Dremio supplies in-memory software, powered by Apache Arrow, to analyse data stores using SQL. Its Dart initiative aims to make it possible to run SQL workloads directly on source data lakes instead of on data warehouses fed by extract, transform and load procedures. It has been pumping out software updates to help achieve this.
Tomer Shiran, founder and Chief Product Officer at Dremio, said: “We want to push the boundaries of what’s possible in the data lakehouse and deliver the best [business intelligence] experience for our customers. To that end, the Dart Initiative has been chipping away at the Zone of Confusion between data lakes and warehouses in critical areas such as query performance and acceleration, SQL coverage, and transactionality.”
The “Zone of Confusion” is a Gartner expression referring to the overlap in analytics processing of data lakes and warehouses. We might say Shiran’s data lakehouse idea adds verbal confusion. The point of running ETL procedures is get more structured data into a data warehouse so that analytic routines can deliver results faster.

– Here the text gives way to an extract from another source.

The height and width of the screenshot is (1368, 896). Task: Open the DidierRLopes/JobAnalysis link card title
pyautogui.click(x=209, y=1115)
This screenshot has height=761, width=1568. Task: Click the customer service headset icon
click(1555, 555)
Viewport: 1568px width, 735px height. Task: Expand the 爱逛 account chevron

This latest software release provides near real-time metadata refresh for datasets by refactoring metadata processing to become a parallel, executor-based process, with metadata stored and managed in Apache Iceberg tables. This delivers metadata refresh times up to 20x faster than previous versions and performance improves as the dataset size increases. This graph illustrates the point:
The company says Arrow component Gandiva is an LLVM-based toolkit that enables vectorised execution directly on in-memory Arrow buffers, by generating code to evaluate SQL expressions that fully leverage the pipelining and SIMD capabilities of modern CPUs. This latest Dart Initiative release enables Dremio to accelerate expression processing rates by over 5x, and in some cases by 30x, as another chart indicates:
The latest release adds Pivot/Unpivot and filtered aggregates functions. Dremio says risk analysis in insurance, maximising revenue in travel and transportation, improving clinical trials in pharma, and enabling credit risk assessment in banking are among the use cases that can benefit from this.